Arranging a Funeral
“All the sacraments, and principally those of Christian initiation, have as their goal the last Passover of the child of God which, through death, leads him into the life of the Kingdom. Then what he confessed in faith and hope will be fulfilled: "I look for the resurrection of the dead, and the life of the world to come."
Catechism of the Catholic Church, 1680
The funeral rites of a Catholic are a sacred occasion, where we gather to focus on the Paschal Mystery of Christ and to pray for the deceased in the hope of the resurrection.
When a loved one dies, there are a lot of arrangements to be put in place in a short space of time. This can be very challenging at an especially emotional time in the life of a family, but there are people there to help.
If the death of a loved one is expected, call the doctor or G.P. who has been caring for them. If they have not been attended by a priest recently, contact one of the parish clergy so that the dying person may receive the last rites of the Church. If your loved-one is in hospital or a care home, ask a member of staff to page the on-call chaplain.

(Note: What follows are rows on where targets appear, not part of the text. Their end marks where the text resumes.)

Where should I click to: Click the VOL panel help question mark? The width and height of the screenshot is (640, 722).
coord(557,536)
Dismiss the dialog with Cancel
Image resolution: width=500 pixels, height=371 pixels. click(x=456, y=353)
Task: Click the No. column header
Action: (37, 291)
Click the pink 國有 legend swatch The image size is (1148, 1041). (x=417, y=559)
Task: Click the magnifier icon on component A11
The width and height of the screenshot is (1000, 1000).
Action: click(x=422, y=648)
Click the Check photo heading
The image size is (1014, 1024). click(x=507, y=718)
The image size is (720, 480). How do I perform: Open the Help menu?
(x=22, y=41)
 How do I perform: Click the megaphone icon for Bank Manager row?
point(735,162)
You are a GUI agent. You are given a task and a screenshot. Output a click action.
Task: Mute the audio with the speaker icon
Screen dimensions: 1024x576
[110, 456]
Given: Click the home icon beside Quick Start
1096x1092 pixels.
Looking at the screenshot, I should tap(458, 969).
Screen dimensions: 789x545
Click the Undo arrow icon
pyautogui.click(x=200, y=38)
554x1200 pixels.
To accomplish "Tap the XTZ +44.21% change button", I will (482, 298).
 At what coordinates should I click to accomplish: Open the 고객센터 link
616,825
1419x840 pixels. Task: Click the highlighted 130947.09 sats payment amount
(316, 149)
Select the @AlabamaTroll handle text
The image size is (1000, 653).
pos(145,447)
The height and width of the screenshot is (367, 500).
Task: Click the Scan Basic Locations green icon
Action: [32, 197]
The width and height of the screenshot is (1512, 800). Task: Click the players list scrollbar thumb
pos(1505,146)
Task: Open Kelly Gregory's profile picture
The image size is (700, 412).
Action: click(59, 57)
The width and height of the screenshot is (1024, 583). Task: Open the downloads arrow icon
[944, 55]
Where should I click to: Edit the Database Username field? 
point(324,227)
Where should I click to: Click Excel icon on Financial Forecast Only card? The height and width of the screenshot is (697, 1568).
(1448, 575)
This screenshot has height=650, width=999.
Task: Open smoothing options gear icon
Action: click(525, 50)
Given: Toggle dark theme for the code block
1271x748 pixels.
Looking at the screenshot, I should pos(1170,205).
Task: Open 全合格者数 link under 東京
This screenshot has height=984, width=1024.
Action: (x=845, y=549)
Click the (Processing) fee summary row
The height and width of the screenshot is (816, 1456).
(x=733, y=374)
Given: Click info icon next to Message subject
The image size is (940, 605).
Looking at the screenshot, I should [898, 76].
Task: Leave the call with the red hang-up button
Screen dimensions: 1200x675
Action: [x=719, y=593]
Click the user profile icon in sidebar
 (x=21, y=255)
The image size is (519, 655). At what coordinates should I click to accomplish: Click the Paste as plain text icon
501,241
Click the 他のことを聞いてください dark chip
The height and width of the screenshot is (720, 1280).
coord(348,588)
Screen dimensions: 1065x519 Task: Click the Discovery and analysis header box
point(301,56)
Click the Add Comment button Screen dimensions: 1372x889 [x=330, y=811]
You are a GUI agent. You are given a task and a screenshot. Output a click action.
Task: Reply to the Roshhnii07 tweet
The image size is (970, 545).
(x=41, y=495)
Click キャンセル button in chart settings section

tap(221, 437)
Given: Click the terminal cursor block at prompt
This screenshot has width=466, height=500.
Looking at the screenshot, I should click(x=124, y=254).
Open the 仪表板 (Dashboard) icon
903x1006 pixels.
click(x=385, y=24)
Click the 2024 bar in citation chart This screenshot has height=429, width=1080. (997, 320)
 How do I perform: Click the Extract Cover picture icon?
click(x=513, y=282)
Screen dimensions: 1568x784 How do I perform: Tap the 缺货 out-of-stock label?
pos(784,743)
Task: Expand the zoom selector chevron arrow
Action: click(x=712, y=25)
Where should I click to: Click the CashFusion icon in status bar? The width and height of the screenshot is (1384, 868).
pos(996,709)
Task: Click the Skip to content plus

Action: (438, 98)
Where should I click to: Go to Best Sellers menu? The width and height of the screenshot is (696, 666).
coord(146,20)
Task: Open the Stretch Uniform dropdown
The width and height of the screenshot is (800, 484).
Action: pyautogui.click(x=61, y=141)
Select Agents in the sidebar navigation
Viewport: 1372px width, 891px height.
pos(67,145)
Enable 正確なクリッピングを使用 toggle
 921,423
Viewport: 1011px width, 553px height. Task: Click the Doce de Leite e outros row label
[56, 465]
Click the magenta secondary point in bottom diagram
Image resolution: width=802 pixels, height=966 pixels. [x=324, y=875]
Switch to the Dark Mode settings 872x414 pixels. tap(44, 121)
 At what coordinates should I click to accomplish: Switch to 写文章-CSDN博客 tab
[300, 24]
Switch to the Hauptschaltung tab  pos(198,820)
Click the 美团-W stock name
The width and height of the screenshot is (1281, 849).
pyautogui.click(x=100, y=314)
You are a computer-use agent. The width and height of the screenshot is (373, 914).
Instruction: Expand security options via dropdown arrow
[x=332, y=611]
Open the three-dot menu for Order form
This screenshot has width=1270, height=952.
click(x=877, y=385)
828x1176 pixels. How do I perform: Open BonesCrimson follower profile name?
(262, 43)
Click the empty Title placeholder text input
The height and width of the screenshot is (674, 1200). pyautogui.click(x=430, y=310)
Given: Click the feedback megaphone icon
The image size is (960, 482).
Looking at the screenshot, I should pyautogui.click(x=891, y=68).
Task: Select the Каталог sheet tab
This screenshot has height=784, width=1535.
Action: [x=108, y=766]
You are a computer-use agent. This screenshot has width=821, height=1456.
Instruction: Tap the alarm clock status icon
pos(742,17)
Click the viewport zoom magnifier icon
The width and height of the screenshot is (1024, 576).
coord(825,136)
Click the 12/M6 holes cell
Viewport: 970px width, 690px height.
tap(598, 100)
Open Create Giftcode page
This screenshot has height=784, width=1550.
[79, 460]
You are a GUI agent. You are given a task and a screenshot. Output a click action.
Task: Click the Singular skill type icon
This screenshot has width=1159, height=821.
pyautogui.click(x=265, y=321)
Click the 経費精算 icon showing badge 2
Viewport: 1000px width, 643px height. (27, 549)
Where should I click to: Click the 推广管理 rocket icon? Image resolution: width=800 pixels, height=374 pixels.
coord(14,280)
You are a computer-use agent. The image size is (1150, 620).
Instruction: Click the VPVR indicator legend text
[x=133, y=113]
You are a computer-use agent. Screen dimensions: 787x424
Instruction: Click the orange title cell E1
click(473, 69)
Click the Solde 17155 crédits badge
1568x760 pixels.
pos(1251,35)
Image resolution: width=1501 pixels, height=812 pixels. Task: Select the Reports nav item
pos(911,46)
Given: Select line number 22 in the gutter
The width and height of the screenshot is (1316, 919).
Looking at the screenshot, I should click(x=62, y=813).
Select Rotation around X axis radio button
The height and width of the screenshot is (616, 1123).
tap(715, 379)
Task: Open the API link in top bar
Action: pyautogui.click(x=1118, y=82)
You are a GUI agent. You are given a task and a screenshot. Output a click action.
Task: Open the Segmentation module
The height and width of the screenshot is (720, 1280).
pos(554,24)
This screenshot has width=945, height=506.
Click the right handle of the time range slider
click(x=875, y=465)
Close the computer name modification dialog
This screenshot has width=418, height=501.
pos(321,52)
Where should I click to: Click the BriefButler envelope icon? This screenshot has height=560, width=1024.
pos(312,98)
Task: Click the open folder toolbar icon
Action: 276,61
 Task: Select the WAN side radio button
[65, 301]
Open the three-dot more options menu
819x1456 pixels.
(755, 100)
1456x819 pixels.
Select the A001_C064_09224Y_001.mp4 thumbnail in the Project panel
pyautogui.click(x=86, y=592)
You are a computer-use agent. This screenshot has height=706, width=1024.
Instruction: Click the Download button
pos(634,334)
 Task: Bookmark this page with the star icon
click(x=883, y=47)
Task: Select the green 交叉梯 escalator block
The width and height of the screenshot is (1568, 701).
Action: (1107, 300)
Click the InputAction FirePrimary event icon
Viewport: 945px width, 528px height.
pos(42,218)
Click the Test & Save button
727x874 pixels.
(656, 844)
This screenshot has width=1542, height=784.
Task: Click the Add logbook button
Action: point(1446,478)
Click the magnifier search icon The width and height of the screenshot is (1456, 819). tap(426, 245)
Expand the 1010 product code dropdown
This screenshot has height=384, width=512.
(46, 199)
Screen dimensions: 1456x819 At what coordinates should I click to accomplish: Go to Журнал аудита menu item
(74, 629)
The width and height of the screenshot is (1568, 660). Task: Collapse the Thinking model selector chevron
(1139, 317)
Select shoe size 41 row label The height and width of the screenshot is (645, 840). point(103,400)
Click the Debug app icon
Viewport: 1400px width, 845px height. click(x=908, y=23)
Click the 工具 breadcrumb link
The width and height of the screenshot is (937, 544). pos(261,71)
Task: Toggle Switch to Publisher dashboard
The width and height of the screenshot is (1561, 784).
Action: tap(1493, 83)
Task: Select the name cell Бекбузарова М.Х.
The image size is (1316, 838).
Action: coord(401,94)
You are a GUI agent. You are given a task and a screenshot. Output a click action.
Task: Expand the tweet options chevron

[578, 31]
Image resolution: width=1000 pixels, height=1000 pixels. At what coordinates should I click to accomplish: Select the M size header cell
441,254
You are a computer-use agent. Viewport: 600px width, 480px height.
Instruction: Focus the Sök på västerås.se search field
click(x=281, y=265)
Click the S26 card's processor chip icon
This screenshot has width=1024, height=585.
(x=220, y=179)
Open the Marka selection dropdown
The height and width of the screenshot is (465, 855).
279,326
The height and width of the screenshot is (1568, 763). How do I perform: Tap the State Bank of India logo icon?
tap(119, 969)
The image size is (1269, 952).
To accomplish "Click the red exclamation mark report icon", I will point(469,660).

After the death of a loved-one, you should then contact the priest in your Parish to notify them of the death and make initial funeral arrangements (e.g. date and time). It is also a good idea to telephone funeral director at this time to make the initial arrangements for the funeral with them. Normally the funeral director will liaise with the parish staff to confirm the date and time of the funeral, but it is important for you, the familiy, to do this as well. During the wake, the priest will call at the house to sympathise with the family, lead the vigil prayers and make any final arrangements for the funeral.
If the deceased did not live within the parish, but wished to have their funeral at Saint Patrick’s, this can normally only take place providing a priest from their parish of residence agrees to celebrate the funeral liturgy and burial.